◆ **REQUIRED WORK**: Only the lines from the one containing "Rahalla vapaaksi (1052, 1448)" to the end of the records should be given again, word for word and in full.

◆ **DATA SECTION**:
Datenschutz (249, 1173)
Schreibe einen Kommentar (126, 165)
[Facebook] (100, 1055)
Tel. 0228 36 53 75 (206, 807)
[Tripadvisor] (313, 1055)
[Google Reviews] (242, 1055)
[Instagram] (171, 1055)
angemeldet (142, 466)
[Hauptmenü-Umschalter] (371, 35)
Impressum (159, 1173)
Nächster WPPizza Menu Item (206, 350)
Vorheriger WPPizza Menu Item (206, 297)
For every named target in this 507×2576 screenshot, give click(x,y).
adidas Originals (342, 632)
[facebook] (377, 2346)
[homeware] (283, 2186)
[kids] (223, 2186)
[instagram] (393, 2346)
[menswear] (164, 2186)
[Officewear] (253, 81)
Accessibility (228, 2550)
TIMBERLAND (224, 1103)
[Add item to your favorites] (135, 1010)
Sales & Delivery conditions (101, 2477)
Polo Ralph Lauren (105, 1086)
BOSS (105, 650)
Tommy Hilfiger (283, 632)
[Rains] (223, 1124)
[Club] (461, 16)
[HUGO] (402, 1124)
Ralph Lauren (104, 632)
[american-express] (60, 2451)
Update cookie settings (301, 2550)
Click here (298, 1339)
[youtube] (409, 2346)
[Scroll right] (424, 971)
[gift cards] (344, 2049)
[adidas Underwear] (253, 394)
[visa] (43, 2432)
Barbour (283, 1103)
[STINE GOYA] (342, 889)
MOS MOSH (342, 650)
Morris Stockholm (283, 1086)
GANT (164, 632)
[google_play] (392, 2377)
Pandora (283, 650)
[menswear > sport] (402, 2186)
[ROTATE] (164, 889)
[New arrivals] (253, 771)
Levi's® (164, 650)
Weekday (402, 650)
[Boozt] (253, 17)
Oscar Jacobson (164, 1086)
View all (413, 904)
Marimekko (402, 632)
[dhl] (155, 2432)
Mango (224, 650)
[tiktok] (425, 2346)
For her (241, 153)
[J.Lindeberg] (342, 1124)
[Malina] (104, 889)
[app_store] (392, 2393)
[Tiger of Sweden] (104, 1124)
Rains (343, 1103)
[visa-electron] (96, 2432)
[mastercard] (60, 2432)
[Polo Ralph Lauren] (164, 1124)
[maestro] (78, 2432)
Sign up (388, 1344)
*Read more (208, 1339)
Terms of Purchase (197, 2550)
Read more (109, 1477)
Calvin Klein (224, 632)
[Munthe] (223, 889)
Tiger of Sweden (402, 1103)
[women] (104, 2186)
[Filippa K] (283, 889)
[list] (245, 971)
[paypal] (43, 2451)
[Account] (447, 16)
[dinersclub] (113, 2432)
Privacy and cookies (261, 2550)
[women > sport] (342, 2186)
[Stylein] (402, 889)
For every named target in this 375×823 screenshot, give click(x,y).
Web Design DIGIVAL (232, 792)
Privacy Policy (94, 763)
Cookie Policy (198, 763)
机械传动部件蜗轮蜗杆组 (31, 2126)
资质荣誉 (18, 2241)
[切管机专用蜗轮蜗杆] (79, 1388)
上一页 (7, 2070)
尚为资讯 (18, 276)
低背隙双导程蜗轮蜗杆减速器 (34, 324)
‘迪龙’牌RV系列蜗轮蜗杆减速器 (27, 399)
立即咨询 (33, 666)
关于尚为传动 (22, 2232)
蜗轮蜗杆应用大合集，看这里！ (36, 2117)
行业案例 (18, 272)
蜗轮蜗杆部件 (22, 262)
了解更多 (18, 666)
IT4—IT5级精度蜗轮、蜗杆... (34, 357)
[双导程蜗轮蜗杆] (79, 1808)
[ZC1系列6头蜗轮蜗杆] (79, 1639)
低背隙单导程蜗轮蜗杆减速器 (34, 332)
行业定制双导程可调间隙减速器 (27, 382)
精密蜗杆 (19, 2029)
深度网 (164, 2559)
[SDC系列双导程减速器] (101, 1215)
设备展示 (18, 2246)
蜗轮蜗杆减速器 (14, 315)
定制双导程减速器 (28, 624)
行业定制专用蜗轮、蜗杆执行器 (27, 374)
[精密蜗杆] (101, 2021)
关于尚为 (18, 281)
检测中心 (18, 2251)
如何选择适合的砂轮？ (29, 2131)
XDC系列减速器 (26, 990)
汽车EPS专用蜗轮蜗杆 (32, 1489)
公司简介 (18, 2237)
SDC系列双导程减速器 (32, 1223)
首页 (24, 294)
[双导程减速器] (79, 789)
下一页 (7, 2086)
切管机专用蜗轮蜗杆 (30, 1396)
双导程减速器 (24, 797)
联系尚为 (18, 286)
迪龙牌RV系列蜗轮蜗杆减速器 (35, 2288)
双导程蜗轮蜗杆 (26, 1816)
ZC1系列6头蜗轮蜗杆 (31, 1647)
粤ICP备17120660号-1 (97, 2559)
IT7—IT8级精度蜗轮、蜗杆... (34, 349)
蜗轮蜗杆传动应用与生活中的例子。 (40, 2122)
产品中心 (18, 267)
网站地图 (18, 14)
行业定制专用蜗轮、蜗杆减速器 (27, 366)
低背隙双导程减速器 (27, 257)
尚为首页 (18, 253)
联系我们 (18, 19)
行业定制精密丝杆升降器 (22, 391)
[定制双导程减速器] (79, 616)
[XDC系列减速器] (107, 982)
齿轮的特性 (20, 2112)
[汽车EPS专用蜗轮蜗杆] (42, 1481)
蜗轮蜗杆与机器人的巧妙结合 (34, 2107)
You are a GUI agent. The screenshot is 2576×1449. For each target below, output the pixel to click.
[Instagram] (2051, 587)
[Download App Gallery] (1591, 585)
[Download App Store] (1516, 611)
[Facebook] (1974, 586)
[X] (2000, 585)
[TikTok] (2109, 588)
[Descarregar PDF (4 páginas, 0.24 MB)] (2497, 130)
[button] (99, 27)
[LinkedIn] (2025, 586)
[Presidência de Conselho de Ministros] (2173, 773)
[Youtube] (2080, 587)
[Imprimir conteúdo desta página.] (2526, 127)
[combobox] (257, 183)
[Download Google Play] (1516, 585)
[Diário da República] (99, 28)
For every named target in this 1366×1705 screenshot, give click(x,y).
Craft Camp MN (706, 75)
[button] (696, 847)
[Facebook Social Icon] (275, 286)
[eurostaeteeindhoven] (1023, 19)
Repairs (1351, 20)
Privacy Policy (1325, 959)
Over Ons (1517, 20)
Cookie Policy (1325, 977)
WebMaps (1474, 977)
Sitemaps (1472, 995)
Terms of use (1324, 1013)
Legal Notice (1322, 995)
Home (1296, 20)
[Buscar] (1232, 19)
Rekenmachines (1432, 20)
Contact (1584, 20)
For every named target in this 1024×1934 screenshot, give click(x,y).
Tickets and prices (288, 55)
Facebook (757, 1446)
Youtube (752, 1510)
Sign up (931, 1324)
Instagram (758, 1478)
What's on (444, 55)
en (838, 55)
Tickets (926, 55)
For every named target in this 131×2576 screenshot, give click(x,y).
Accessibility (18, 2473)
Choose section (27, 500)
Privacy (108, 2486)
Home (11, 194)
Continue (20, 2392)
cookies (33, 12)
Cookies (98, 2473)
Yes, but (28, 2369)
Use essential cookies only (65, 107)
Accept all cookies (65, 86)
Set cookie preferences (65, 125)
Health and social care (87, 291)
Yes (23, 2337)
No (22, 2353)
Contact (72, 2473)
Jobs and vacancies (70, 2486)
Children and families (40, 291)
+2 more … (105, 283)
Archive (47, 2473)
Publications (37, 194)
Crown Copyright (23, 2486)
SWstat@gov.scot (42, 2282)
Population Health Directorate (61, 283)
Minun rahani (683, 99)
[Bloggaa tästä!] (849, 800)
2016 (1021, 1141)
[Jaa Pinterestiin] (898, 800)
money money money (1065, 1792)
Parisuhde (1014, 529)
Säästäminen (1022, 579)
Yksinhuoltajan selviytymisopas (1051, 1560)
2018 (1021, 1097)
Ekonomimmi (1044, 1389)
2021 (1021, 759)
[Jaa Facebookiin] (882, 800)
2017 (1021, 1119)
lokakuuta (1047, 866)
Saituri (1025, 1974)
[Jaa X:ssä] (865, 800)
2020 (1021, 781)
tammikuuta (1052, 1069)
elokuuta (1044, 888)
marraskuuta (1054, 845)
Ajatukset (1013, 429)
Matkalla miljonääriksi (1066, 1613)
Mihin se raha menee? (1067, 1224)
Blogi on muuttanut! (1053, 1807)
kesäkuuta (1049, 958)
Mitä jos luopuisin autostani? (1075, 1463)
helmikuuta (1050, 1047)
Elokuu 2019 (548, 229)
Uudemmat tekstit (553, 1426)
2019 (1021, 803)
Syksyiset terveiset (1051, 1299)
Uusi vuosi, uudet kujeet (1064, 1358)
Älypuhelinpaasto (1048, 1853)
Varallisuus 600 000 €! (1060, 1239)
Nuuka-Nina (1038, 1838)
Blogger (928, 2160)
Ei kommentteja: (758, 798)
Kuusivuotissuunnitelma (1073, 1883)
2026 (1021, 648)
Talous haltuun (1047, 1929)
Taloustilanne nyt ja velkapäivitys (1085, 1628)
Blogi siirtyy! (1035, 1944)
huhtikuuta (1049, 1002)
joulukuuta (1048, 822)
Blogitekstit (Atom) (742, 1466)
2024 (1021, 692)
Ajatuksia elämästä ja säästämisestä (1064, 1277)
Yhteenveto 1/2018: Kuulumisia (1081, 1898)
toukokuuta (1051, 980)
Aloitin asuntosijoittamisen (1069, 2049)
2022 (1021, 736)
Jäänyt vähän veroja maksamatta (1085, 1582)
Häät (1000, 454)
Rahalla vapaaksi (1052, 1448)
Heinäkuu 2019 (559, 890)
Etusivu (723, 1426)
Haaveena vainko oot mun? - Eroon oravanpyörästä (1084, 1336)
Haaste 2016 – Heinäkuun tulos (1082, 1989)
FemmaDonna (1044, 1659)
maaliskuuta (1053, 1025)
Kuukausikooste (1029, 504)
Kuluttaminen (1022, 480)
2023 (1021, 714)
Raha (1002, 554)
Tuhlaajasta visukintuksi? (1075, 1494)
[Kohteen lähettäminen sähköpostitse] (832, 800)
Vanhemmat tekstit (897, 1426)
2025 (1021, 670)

◆ **EXERCISE RESULT**:
Rahalla vapaaksi (1052, 1448)
Heinäkuu 2019 (559, 890)
Etusivu (723, 1426)
Haaveena vainko oot mun? - Eroon oravanpyörästä (1084, 1336)
Haaste 2016 – Heinäkuun tulos (1082, 1989)
FemmaDonna (1044, 1659)
maaliskuuta (1053, 1025)
Kuukausikooste (1029, 504)
Kuluttaminen (1022, 480)
2023 (1021, 714)
Raha (1002, 554)
Tuhlaajasta visukintuksi? (1075, 1494)
[Kohteen lähettäminen sähköpostitse] (832, 800)
Vanhemmat tekstit (897, 1426)
2025 (1021, 670)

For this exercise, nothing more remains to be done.